Since performance is really pivotal here, I think it would make sense to start with a set of benchmarks first, so that we can set goals and track the improvements. Let’s keep it very simple, yet representative of chemist’s everyday work. Here are some ideas:
Rendering
Dataset: 1,000 random Chembl molecules
Goal: make rendering seamless with no visual lags (currently, RDKit is slower than OpenChemLib in that area)
- Render 1,000 molecules (overall rendering performance)
- Render 20 molecules 100 times (horizontal scrolling)
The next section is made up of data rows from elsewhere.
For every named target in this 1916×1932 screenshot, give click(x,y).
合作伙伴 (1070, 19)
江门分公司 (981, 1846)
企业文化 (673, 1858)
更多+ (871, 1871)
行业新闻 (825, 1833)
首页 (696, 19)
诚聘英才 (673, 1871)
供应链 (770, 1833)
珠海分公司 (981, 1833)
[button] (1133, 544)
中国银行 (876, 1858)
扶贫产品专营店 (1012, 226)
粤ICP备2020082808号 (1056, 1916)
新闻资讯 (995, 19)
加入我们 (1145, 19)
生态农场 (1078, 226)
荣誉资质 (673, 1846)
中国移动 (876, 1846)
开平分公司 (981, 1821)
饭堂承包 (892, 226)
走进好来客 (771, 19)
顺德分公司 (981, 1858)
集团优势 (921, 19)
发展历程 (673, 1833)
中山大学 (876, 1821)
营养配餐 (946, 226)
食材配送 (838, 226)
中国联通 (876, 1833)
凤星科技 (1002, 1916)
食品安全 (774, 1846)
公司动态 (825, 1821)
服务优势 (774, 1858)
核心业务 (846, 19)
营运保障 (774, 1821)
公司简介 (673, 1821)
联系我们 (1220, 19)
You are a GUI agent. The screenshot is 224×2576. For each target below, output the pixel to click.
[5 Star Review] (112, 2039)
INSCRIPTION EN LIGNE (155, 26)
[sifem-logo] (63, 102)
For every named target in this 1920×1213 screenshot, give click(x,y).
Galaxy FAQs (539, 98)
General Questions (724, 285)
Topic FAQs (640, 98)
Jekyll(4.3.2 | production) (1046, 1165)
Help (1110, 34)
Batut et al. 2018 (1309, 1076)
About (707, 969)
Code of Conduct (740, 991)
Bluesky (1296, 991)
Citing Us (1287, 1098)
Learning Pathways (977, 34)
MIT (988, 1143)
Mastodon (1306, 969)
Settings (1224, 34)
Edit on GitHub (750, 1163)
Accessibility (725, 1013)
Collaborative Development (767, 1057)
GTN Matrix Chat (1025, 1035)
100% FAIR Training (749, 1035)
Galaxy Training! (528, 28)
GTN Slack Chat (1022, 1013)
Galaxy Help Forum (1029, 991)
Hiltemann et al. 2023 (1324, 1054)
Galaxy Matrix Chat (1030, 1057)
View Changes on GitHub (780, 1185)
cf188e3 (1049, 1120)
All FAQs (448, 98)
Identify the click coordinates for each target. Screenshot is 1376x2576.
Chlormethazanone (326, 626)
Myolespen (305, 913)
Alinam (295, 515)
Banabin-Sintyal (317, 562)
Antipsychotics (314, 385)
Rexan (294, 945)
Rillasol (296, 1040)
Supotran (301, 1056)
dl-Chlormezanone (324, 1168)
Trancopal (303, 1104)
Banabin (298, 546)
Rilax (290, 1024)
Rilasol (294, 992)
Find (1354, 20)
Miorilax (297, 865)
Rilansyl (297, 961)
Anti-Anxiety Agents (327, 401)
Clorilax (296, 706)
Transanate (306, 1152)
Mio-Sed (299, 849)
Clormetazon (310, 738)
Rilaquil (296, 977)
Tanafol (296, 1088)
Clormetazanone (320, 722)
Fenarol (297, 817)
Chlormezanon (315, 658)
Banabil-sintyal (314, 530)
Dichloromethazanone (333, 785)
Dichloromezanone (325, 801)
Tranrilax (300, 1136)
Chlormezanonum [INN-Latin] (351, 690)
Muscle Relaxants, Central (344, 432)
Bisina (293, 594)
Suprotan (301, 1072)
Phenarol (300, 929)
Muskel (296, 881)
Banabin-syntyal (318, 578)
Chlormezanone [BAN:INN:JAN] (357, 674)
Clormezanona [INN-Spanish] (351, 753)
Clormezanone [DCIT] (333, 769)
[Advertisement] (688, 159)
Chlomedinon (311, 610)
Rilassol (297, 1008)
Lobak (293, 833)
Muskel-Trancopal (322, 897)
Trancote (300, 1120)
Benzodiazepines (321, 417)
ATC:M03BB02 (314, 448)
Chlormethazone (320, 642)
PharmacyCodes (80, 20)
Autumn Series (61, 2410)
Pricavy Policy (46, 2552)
- Render 20 molecules 100 times with a sliding window (vertical scrolling)
Substructure Search
Dataset: 100,000 random Chembl molecules
Goal: make substructure search in 1 million molecules an interactive experience
Let’s start with substructures, and ignore complex SMARTS for the moment. For each test, we will be doing two searches (first one might involve calculating the fingerprints that we can speculatively do in the background)
- Search for benzene ring
- Search for aspirin
Similarity Search
Dataset: 100,000 random Chembl molecules
Goal: make similarity search in 1 million molecules an interactive experience
- Find 50 most similar molecules to 10 random molecules
Miscellaneous
- R-group analysis (need a good datasets for that)
- Computing Lipinski properties for 100K molecules